The Third Model. We presented two models of data correction: the “surface” and the “center-center”. By taking into account the subjective viewpoints of space perception, we developed the revised versions, “center-to-surface” and “eye-to-surface” models. The modeling of personal space concept was not limited to the issue of measurement. It was closely related to a central theoretical issue on embodiment [21].

Reflecting the Complexity of Interaction. Social interactions influence a transformation of personal space [15]. Goffman [12], Birdwhistell [5], and Scheflen [23], for example, pointed out theoretical concern which cut across the areas of nonverbal communication, territoriality, personal space, and phenomenology, and exemplified their interdependence in social interactions. In our study, there were significant interactions of “task” x “device”, and also “task” x “combination of bodily directions”. It was considered this result reflected not only the flexibility of individual personal space but the complexity of co-operation between persons interacting within an environment.

4 Conclusion

This paper presented an experimental study that investigated how interpersonal distance varied depending on the differences of tasks, devices, combinations of bodily directions, as well as postures and gender.

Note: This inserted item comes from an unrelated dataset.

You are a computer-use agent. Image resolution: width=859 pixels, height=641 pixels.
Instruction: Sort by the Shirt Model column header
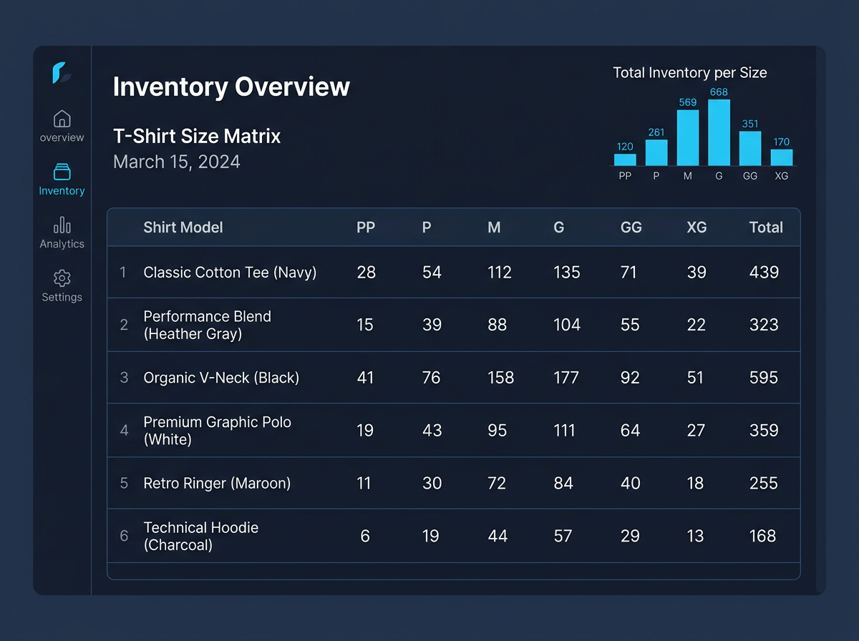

There were statistically significant simple main effects of the “task” and the “combination of bodily directions”. Especially, the study I revealed that interpersonal distance varied depending on the differences between: (a) “without task > with a task” (listening-to-music, typing), (b) {from front, backward} > {lateral, side by side}, (c) “lateral > side by side”, and (d) “from front > backward” under all the task conditions except for “typing”. On the other hand, however, there was a simple main effect of neither “genders” nor “postures”. The results of the study II revealed simple main effects of the “co-operation” and the presence of “devices”. The results suggested that: interpersonal distance was influenced by feeling the presence of eyes even in peripheral vision; there was a considerable relation between the transformation of interpersonal distance and a consumption of cognitive resources. By taking into account a significant influence of the structures another person forms around his/her body, it was considered that interpersonal space was co-constructed through an interaction process by a dyad.

In order to grasp dynamic nature of human spatial behavior, it is essential to enhance a methodological framework including re-modeling of personal space concept and the improvement of the validity of a measuring method.